Unsupervised hierarchical clustering resulted in primary tumors and abdominal deposits segregating. GeneGo pathway analysis of differentially expressed genes between primary tumors and deposits (Fig. 1C) revealed 4 of the top 10 pathways related to cytoskeleton remodeling and cell adhesion (Supplementary Table S2).
Genomic change between paired primary and recurrent ovarian tumors is associated with initial treatment response
Abdominal distention, due to accumulation of fluid (ascites) and suspended tumor cells, often develops in women with HGSC following relapse. Paracentesis of ascites provided a source of tumor material to explore the variation that occurs between primary and relapse samples. We obtained paired HGSC samples from 22 patients who had previously been treated with platinum-based and, in many cases, other chemotherapy regimens (Table 1; Supplementary Table S3). Patients were divided into 3 cohorts (Supplementary Methods), primary–relapse sensitive (S-S cohort, N = 2, 3–5 lines of chemotherapy), primary sensitive–relapse resistant (S-R cohort, N = 11, 2–8 lines of chemotherapy), and primary resistant–relapse resistant (R-R cohort, N = 9, 2–6 lines of chemotherapy). Clinical characteristics of the cohorts, including patient age, International Federation of Gynecology and Obstetrics stage, histopathologic grade, and extent of residual disease following debulking surgery were well-balanced, with no statistically significant difference between any tested variable except for progression-free survival (PFS; P < 0.0001, Log-rank test) and overall survival (OS; P < 0.001, Log-rank test; Table 1).
Extensive differential DNA copy number change was observed between paired primary and relapse ovarian tumors, however, this seemed to be independent of time between sample collection (Fig. 2A), suggesting that degree of change is not simply a function of a constant rate of genomic drift. We then divided cases based on response to initial treatment and chemotherapy at the time of sampling. Although there was a trend toward a greater degree of genomic change in the S-R cohort compared with R-R patient tumors, this was not significant (P < 0.11, Fig. 2B). Germ line BRCA1 or BRCA2 mutation has been shown to strongly influence treatment response and OS and can confound analysis of outcomes in sporadic ovarian cancer patients (33). When we excluded cases in our series known to harbor pathogenic germ line (N = 4) or somatic (N = 1) BRCA1 mutations (Supplementary Table S4; ref. 34), we observed significantly more differential DNA copy number change between S-R versus R-R pairs (P < 0.005). This did not seem to be due to a greater exposure to cytotoxic therapy, as we found no relationship between number of lines of chemotherapy and extent of genomic change (Fig. 2C).

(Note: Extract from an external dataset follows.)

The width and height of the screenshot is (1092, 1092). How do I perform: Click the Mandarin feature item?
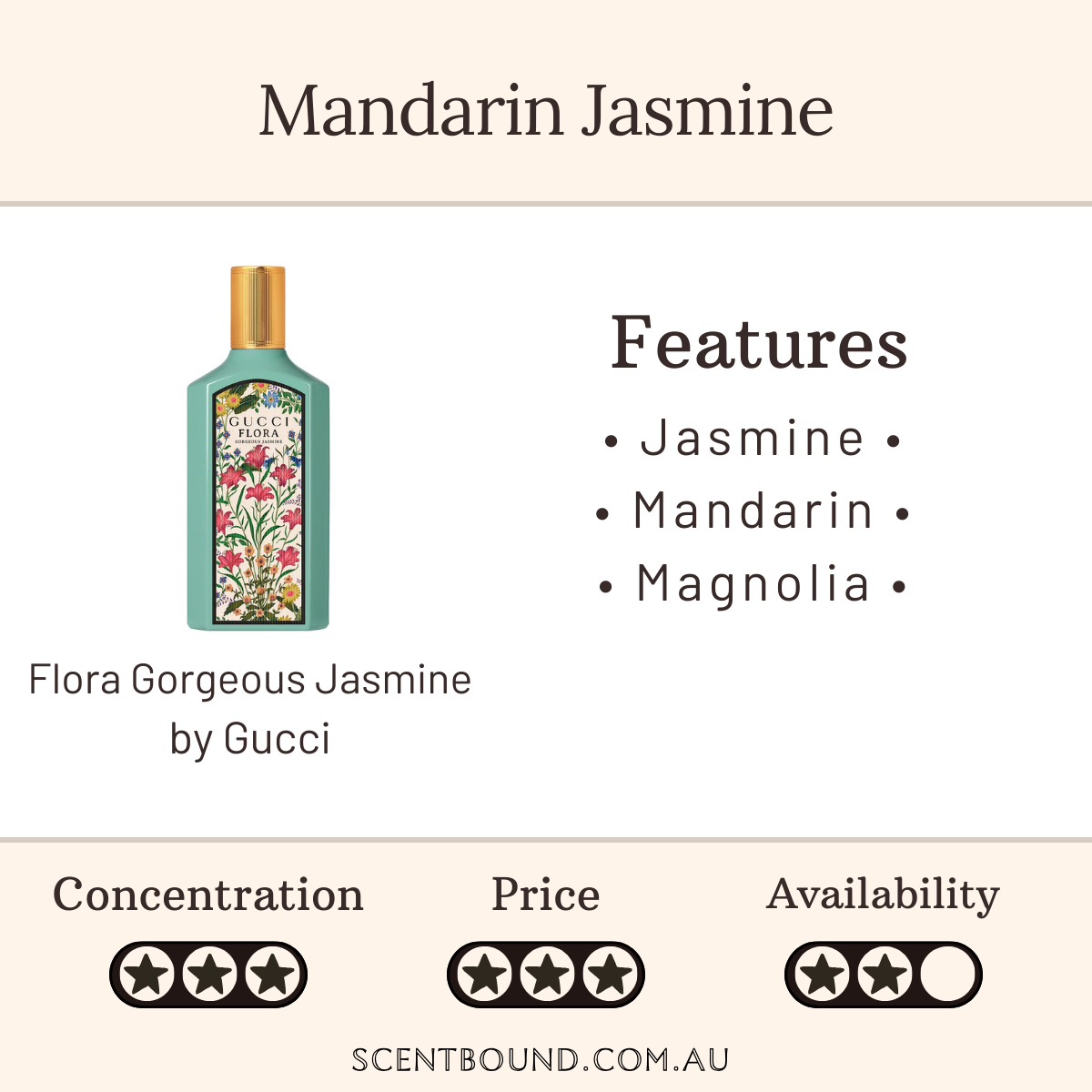pos(753,511)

Recurrent chromosomal aberrations at 10q25.2, Xp11.4, and 2q21.2 are associated with acquired resistance
The availability of paired samples allowed us to explore recurrent genomic changes specifically associated with emergence of chemotherapy resistance. We began by examining 19 known cancer oncogenes and tumor suppressor genes associated with common regions of gain or loss in HGSC, including MYC, PAX8, and CDKN2A. In addition, we tested DNA copy number change and gene expression of 19 literature-derived candidate genes either identified through induction of chemotherapy resistance in vitro but have not been analyzed using human samples or not validated with independent clinical data sets (Supplementary Fig. S2). These genes included ANXA3 (35), ANXA11 (36), ATP7A and ATP7B (37, 38), ERCC1 (39), and ERCC5 (40). Candidate genes were also tested in an independent unmatched cohort of 92 primary tumor and 43 relapse ascites samples (Table 2). We found no association between any known oncogenes, tumor suppressors, or candidate genes and emergence of resistance (Supplementary Fig. S3).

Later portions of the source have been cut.